What the exercise asks: Once you find a line containing the word "named" in the entries below, copy it.

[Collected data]
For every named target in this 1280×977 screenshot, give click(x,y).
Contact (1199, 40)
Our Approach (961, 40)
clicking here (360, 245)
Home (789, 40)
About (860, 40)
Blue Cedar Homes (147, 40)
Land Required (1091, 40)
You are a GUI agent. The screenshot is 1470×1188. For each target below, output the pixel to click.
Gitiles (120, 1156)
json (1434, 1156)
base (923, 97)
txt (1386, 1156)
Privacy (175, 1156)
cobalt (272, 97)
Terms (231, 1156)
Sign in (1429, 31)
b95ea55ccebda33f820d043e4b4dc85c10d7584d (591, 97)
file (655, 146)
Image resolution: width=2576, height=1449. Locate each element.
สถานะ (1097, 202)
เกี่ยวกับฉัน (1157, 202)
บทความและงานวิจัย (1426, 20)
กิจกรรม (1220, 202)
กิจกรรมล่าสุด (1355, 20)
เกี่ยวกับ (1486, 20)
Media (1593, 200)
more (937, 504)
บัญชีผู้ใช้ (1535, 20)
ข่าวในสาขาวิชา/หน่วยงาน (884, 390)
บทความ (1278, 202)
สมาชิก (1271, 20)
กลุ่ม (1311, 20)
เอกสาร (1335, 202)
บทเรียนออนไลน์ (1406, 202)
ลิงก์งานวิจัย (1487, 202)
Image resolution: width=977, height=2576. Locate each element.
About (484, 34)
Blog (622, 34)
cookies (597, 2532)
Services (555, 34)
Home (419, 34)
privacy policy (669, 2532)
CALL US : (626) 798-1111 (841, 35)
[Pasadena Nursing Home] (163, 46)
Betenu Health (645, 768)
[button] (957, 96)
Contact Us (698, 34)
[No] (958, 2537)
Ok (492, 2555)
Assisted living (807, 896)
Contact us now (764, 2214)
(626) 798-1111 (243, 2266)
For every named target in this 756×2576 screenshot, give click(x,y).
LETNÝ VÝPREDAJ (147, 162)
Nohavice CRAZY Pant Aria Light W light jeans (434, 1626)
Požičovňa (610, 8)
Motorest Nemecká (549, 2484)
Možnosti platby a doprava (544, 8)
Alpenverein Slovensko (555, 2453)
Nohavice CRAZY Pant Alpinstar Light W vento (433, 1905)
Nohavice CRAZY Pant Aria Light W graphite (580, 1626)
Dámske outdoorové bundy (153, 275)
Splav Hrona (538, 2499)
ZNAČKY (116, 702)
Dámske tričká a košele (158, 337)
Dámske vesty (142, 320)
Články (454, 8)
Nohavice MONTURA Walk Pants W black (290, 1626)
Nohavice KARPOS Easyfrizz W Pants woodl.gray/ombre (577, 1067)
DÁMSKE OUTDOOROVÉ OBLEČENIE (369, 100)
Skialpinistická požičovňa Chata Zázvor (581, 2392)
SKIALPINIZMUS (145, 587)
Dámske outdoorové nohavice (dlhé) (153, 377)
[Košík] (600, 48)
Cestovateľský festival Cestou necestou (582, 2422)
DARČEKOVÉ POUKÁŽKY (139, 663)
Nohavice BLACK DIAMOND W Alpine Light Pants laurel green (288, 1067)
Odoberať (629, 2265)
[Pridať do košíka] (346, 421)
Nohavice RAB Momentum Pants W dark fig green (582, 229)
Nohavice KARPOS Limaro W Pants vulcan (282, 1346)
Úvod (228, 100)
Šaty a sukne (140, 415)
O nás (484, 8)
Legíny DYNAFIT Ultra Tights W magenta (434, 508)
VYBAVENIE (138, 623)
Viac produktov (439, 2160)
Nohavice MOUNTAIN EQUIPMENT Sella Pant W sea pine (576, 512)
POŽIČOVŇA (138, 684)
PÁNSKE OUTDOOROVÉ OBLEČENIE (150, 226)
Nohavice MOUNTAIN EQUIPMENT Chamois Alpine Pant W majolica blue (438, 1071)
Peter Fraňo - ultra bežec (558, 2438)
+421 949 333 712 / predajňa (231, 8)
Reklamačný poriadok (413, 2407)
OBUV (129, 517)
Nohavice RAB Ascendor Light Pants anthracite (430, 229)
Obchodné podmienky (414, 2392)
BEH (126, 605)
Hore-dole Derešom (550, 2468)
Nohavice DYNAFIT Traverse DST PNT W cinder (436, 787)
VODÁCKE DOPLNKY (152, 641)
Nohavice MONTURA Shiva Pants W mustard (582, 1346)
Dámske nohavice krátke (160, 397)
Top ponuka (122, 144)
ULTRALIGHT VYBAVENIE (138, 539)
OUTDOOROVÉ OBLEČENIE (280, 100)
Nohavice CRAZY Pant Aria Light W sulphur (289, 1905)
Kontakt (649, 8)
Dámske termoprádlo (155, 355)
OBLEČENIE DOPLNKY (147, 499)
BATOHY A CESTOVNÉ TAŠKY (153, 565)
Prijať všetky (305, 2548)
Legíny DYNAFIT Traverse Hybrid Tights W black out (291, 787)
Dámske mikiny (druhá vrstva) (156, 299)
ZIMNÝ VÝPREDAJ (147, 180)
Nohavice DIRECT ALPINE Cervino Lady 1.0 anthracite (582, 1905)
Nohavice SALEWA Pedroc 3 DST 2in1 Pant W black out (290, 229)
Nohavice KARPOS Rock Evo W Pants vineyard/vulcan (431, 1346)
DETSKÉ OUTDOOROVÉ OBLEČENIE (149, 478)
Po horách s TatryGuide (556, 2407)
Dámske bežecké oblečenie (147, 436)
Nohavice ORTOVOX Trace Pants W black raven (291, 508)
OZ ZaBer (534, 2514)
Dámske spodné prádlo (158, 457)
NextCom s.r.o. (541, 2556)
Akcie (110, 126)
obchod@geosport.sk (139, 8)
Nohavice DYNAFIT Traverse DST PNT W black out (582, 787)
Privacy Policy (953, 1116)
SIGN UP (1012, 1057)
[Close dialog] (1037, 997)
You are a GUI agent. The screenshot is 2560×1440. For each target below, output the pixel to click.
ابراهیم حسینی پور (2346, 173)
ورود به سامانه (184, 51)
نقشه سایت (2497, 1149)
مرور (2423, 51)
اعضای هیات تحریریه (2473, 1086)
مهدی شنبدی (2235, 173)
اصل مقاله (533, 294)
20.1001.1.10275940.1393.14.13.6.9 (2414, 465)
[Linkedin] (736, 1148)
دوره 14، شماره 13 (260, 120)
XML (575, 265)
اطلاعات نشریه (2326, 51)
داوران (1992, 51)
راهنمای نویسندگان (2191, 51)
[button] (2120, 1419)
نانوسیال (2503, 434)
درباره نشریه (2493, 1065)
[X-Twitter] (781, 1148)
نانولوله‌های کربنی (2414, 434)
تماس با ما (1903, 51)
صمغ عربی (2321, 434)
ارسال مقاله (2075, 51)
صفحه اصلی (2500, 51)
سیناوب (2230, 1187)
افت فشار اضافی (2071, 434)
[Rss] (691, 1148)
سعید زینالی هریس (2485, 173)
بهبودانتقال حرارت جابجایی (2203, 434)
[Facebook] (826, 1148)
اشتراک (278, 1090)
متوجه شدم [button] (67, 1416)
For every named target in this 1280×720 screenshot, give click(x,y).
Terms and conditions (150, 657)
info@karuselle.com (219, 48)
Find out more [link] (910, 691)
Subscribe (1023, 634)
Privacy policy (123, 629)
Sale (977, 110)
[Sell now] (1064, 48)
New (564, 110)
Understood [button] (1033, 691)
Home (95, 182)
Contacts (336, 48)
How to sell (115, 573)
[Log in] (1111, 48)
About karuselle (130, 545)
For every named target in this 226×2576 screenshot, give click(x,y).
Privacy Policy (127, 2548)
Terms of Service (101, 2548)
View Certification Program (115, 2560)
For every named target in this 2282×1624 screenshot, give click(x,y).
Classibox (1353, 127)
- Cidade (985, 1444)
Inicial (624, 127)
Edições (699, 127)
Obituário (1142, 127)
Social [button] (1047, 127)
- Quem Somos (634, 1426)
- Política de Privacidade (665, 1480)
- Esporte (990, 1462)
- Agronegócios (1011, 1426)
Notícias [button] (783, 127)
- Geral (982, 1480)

Problem solution:
For every named target in this 1280×977 screenshot, give click(x,y).
For every named target in this 756×2576 screenshot, give click(x,y).
For every named target in this 1280×720 screenshot, give click(x,y).
For every named target in this 226×2576 screenshot, give click(x,y).
For every named target in this 2282×1624 screenshot, give click(x,y).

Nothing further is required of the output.